Hello from the 20th edition of Diagonal! I’m Diana Kimball Berlin, a partner at Matrix leading concept through Series A rounds in B2B SaaS and AI startups.
I’ve so enjoyed sharing five fragments a week with you for the past twenty weeks in a row—a hundred fragments in all. I’d love your help celebrating the milestone; could today be the day you forward to a friend?
As always, here are five fragments that stuck with me last week…
The hard edges are easy to define. If you have a blank wall or just glass, maybe black glass or whatever, you can, as a human being, do nothing and there's no interest. The words “soft edge” mean a façade where a lot of things happen. It could be many doors, niches, or the vegetable seller putting out his tomatoes on the street. Soft edges could be the front yard where the kids are playing and grandma is sitting knitting just behind the hedge. We have found, of course, the ground floor is where the communication between building inside and outside occurs. That’s what you see. So if the ground floor is rich, the city is rich and it doesn’t matter what you do further up.

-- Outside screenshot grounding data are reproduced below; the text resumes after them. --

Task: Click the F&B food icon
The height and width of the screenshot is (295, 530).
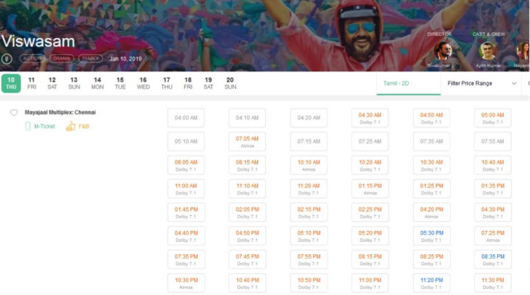Action: 70,127
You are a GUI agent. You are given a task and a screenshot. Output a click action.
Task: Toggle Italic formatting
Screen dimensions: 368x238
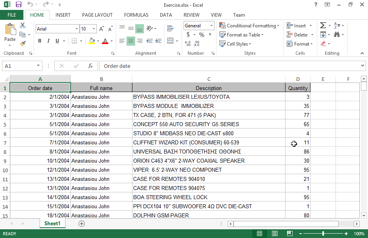(48, 41)
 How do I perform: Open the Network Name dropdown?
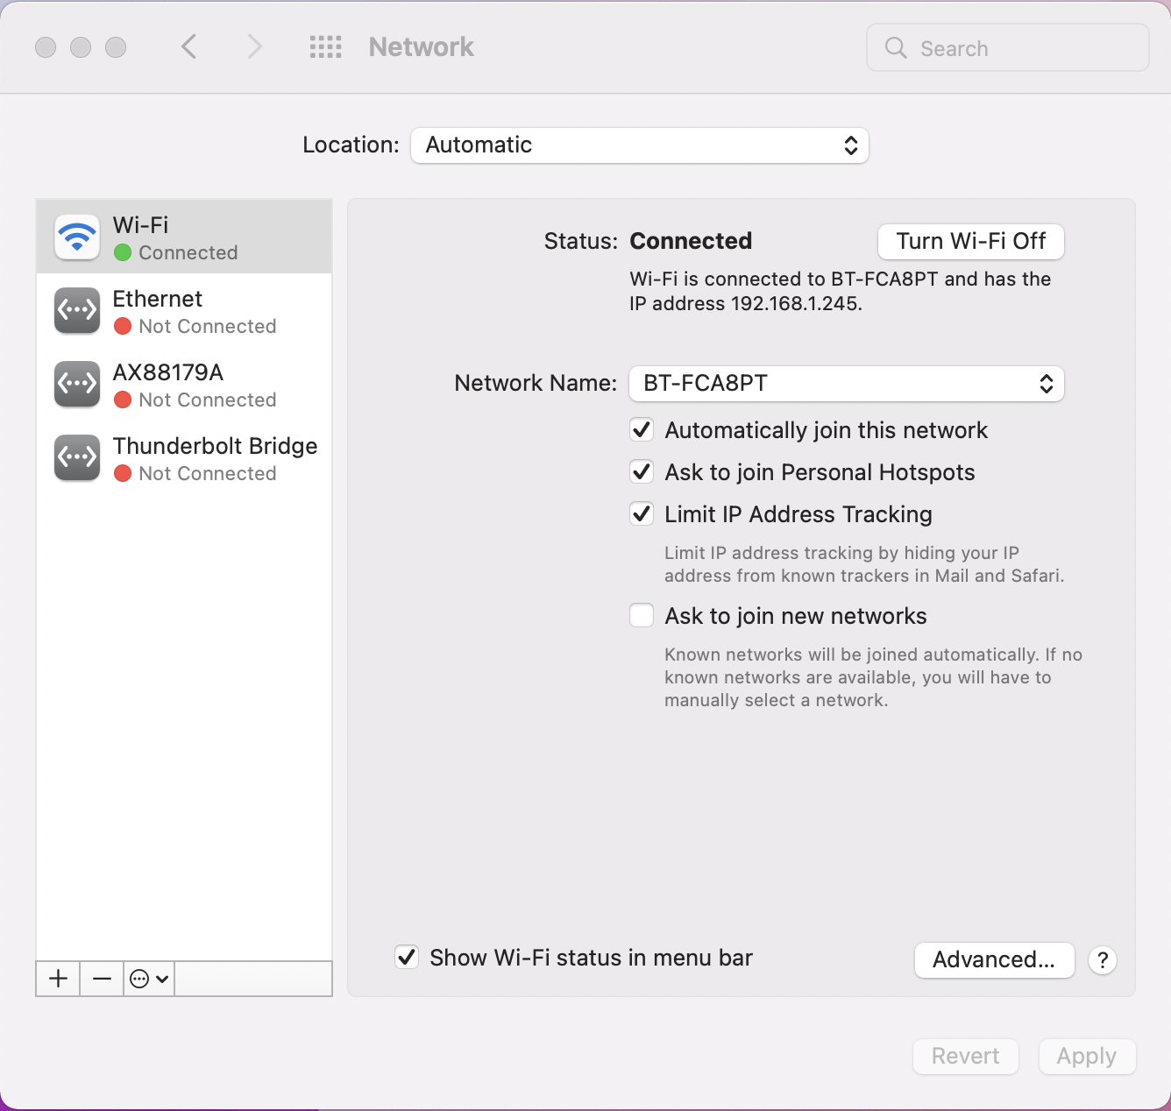coord(846,384)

– Interview with Jan Gehl on the American Society of Landscape Architects website. No date on the post, but since it marked the publication of his book Cities for People in 2010, it must have been around then. Found while trying to find more information on “talkscapes” in urban design, but ended up liking this direction even more. Connects to last week’s fragment on “a transitional area round the edge”…
As the son of a goldsmith Durer possessed the knowledge of metalworking to shepherd his design through the shops of the world-class instrument makers of Nuremberg. Precision calibration and adjustable arms allowed its user to plot an endless number of curves by setting the length of each arm and determining the rate at which the arms turned. This, in effect, constituted a manual programming by setting the parameters of each curve plotted.
– Steve Luecking, “Durer, Drawing, and Digital Thinking,” 2013. Albrecht Durer made his own tools…in the 1500s! And there’s more: “Durer’s instrument could also draft a family of closely related curves known as the hypocycloids. These curves generate from a point on a circle rolled inside of a stationary circle. These are the curves created with the classic drawing toy, the Spirograph.” Encountered while learning about ray tracing.
As game after game rolled off the line during Atari’s early years, [Nolan] Bushnell kept ruminating on his restaurant plan. It occurred to him that his restaurant could also serve as an Atari-controlled outlet for its products, giving the company end-to-end control over its entertainment experience. “I basically hated the way my games were being presented to the public,” Bushnell told the New York Times in 1981.
– Benj Edwards, “Robots, Pizza, and Sensory Overload: The Chuck E. Cheese Origin Story,” May 31, 2017. This week I learned that not only did the founder of Atari also create Chuck E. Cheese, but that the restaurant idea came before Pong. Distribution, distribution, distribution. And talk about total authorship…
Fauvist artists broke away from traditional impressionist methods and innovatively experimented with exaggerated colors, composing their paintings based on wild color contrasts. The fauvists favored pairing complementary colors, like purple and yellow, magenta and green, or orange and blue. These colors are on opposite sides of the color wheel and were often picked for the main color palette of fauvist paintings as well as used at high saturations. However, fauvist artists did not choose colors based on scientific theory as the post-impressionists did, but on feeling, observation, and the nature of each chromatic experience.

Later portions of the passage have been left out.